Reproduce each of the following records verbatim, line for line.

***** Entries shown

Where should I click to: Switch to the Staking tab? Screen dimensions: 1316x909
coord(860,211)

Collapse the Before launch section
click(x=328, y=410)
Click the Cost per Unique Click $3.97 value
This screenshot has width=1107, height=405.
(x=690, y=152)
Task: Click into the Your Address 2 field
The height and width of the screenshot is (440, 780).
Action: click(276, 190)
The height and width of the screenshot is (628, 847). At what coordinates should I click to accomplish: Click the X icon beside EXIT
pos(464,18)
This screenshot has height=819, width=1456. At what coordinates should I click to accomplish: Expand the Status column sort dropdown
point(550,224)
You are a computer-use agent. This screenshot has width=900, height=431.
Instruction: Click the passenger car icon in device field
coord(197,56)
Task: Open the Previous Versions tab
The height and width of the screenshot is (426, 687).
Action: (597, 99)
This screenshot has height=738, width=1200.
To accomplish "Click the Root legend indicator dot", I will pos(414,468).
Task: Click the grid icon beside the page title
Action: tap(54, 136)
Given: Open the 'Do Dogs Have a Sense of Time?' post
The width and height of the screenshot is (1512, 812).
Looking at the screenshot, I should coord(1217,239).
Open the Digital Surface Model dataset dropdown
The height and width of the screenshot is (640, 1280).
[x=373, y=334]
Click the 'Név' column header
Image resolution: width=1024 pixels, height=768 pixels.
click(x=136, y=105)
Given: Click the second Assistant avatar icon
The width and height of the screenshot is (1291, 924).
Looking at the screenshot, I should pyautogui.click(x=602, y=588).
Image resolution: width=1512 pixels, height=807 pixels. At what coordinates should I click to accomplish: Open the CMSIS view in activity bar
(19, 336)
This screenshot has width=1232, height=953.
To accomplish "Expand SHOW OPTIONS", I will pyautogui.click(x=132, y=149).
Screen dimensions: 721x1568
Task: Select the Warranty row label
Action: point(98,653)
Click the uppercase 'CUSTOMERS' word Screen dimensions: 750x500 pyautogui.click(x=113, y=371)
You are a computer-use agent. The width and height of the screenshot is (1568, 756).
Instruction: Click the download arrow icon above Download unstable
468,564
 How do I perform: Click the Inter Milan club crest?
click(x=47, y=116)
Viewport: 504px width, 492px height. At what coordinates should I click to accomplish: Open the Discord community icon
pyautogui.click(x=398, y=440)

**********

» Exercise answer
Where should I click to: Switch to the Staking tab? Screen dimensions: 1316x909
coord(860,211)

Collapse the Before launch section
click(x=328, y=410)
Click the Cost per Unique Click $3.97 value
This screenshot has width=1107, height=405.
(x=690, y=152)
Task: Click into the Your Address 2 field
The height and width of the screenshot is (440, 780).
Action: click(276, 190)
The height and width of the screenshot is (628, 847). At what coordinates should I click to accomplish: Click the X icon beside EXIT
pos(464,18)
This screenshot has height=819, width=1456. At what coordinates should I click to accomplish: Expand the Status column sort dropdown
point(550,224)
You are a computer-use agent. This screenshot has width=900, height=431.
Instruction: Click the passenger car icon in device field
coord(197,56)
Task: Open the Previous Versions tab
The height and width of the screenshot is (426, 687).
Action: (597, 99)
This screenshot has height=738, width=1200.
To accomplish "Click the Root legend indicator dot", I will pos(414,468).
Task: Click the grid icon beside the page title
Action: tap(54, 136)
Given: Open the 'Do Dogs Have a Sense of Time?' post
The width and height of the screenshot is (1512, 812).
Looking at the screenshot, I should coord(1217,239).
Open the Digital Surface Model dataset dropdown
The height and width of the screenshot is (640, 1280).
[x=373, y=334]
Click the 'Név' column header
Image resolution: width=1024 pixels, height=768 pixels.
click(x=136, y=105)
Given: Click the second Assistant avatar icon
The width and height of the screenshot is (1291, 924).
Looking at the screenshot, I should pyautogui.click(x=602, y=588).
Image resolution: width=1512 pixels, height=807 pixels. At what coordinates should I click to accomplish: Open the CMSIS view in activity bar
(19, 336)
This screenshot has width=1232, height=953.
To accomplish "Expand SHOW OPTIONS", I will pyautogui.click(x=132, y=149).
Screen dimensions: 721x1568
Task: Select the Warranty row label
Action: point(98,653)
Click the uppercase 'CUSTOMERS' word Screen dimensions: 750x500 pyautogui.click(x=113, y=371)
You are a computer-use agent. The width and height of the screenshot is (1568, 756).
Instruction: Click the download arrow icon above Download unstable
468,564
 How do I perform: Click the Inter Milan club crest?
click(x=47, y=116)
Viewport: 504px width, 492px height. At what coordinates should I click to accomplish: Open the Discord community icon
pyautogui.click(x=398, y=440)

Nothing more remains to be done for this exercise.